A Colombia Jaime viene pocas veces pues anda la mayor parte de su tiempo  ocupado dictando conferencias en países a los cuales es invitado: Japón, Alemania, Brasil o Argentina. En este último país, hace poco, haciendo parte de un programa de la National Geographic, tres matemáticos de la Universidad de Palermo lo pusieron a prueba. Al final, cada uno de ellos coincidió en que lo único que querían saber era cómo hacía ese hombre menudo, con más pinta de sacerdote que de matemático o calculista, para resolver en menos de un segundo el seno de 79.56. Vea aquí el video de la prueba
En esa misma ciudad, un grupo de psiquiátras decidieron estudiar el cerebro de Jaime. Escanearon su corteza cerebral mientras resolvía varios problemas de cálculo matemático. La conclusión fue que Jaime había aprendido a usar durante mucho más tiempo el área del cerebro que se denomina como área 44, una zona cuyo uso diferencia al hombre del mono y de cualquier animal, pues es la utilizada para la producción del lenguaje y el razonamiento abstracto.

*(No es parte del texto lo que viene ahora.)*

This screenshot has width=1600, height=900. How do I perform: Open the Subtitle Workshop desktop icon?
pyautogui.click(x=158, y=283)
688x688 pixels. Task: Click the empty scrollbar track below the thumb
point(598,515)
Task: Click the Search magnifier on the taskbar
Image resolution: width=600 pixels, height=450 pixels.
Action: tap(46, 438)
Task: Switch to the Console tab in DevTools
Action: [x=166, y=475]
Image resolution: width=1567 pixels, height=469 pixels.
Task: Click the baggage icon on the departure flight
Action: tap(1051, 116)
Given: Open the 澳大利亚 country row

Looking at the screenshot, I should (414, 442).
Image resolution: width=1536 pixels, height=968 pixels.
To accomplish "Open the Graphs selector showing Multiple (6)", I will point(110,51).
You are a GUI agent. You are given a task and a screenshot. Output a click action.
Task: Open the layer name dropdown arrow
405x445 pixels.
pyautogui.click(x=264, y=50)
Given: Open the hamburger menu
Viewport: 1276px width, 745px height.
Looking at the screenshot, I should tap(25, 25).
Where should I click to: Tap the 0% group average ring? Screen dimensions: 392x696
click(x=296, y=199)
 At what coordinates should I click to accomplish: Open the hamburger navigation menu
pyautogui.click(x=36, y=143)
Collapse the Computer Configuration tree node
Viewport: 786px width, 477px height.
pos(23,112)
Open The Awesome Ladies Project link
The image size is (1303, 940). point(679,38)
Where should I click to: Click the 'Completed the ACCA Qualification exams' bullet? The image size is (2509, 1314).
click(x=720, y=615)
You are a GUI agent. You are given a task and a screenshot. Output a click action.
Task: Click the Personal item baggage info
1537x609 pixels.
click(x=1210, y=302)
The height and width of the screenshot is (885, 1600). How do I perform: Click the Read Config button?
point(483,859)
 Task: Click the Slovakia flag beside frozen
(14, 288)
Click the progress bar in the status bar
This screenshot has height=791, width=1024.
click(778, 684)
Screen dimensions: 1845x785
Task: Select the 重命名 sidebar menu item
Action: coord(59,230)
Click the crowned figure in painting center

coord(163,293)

La conclusión indicaba que el truco de Jaime era eso: usar durante más tiempo el cerebro. En síntesis, solo se trata de esforzarse un poco más.

“Solo quiero enseñar”

Tiene 56 años, una memoria que supera la suya o la mía y que hace justicia a la vieja metáfora de la fotografía. Pero es enfático en decir que no es un genio, ni un superhumano, como dice el programa de televisión, ni una calculadora humana. “Soy un hombre cualquiera que se ha dedicado a trabajar mucho en algo, y que por eso ha desarrollado un talento”. Es tan corriente, lo dice él mismo, que apenas sí terminó el bachillerato y que el único título académico que podría esgrimir es el de Bachiller Técnico Industrial.
Jaime dice que solo quiere enseñar. Que lo de hacer un espectáculo resolviendo todos los cálculos imaginables que se le puedan ocurrir a usted o a cualquier persona es algo menor, sin importancia. Que más bien le gustaría hacer por Colombia, por los niños de Colombia, lo mismo que hizo por sus hijos, a quienes les enseño parte de sus métodos. Hoy, uno de ellos es economista y el otro médico neonatólogo.
Pero se lamenta de que eso que él sabe, que ha descubierto e investigado, parece no tener ninguna importancia para su propio país. Paradójico, en un país que en 2013, según la Ocde, ocupó el puesto 62 en nivel educativo entre 64 países evaluados, teniendo además el puntaje de matemáticas como uno de los más bajos.
Se lamenta, y dice que le gustarían menos espectáculos y más escuelas.
Le gustaría hacer cosas, como por ejemplo, las que hace Scott Flansburg, un norteamericano de 51 años que tiene el mismo talento de Jaime y que, como él, ostenta otros cuantos guiness récords como calculista. Flansburg es profesor de una escuela de New York y dicta conferencias para la NASA, el IBM, The Smithsonian Institute y el Concejo Nacional de Profesores de Matemáticas de ese país.
Por ahora, Jaime seguirá viviendo en España, dictando conferencias en escuelas y universidades, enseñando a quien se lo pida cómo manejar ese instrumento antiguo e irreconocible que es el ábaco.
A él, en Colombia, nunca le han hecho una propuesta de ese tipo. Jaime, la llamada calculadora humana, hace pensar que la verdadera diferencia entre los países del primer mundo y del tercero, es que aquellos han sabido siempre distinguir a quienes pueden ser sus ejemplos.